McCain says he’ll fight Tea Party Senators “every step of the way” if they try to shutdown the government again

Senator John McCain unloaded on Tea Party Senators Wednesday, saying that he would fight them “every step of the way” if they tried to shutdown the government again.

“I can tell you this government shutdown was very harmful to my state and its citizens, and it was an outrageous, stupid pointless effort that could not win,” McCain (R-Ariz.) told Atlantic correspondent Jeffery Goldberg during the Washington Ideas Forum Wednesday morning.

“I’ve been in a lot of fights in my life, and I know when I can win and I know when I can’t,” McCain continued. “It would take 67 votes in the United States Senate to repeal Obamacare – we’re a long way from there.”

McCain noted that hundreds of Arizona were turned away from the national parks and thousands went without food during the shutdown for no good reason.

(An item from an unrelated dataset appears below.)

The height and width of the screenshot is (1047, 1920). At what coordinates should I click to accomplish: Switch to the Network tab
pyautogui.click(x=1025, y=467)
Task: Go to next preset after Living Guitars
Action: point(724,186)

“I fought against Obamacare before Senator [Mike] Lee on the floor of the United States Senate,” McCain exploded. He then reminded the audience that he traveled across the country during the last presidential election with Mitt Romney supporting his repeal and replace strategy. “So I take a back seat to no one,” he shouted.

“But when they shutdown the government, and harm the lives of my citizens that I’m supposed to be representing, then I resent it. And I’m gonna fight ’em every step of the way. And if they do it again, I’ll fight ’em every step of the way then. It’s pointless,” he said referring to Lee (R-Utah) and Sen. Ted Cruz (R-Texas).

In his oratory he did not disclose the fact that he repeatedly voted in lockstep with the Republican Party on bills to defund Obamacare or let the government shutdown. It was only in the final days of the shutdown that McCain joined Democrats and voted to fund Obamacare and reopen the government.

In the interview, Goldberg and McCain also discussed the future of the Republican Party. McCain rejected the notion that five years ago, the GOP was the party of John McCain and now it’s the “party of Ted Cruz.” There’s always been a “libertarian/isolationist or withdrawal from the world wing of the party,” McCain noted, reminding the audience that from 2008 to 2012 it was known as the “Ron Paul wing of the party.” McCain said that Sens. Lee, Paul and Cruz, as well as some others (whom he did not name) represent that wing of the party.

And while he “admires and respects” Cruz, McCain said he disagrees with that world view.

America can’t withdrawal from the world the way Cruz and his allies would prefer, McCain said, because “every time we have throughout history, we paid a very very heavy price for it.”

“America leads and if America doesn’t lead, then bad guys will lead.”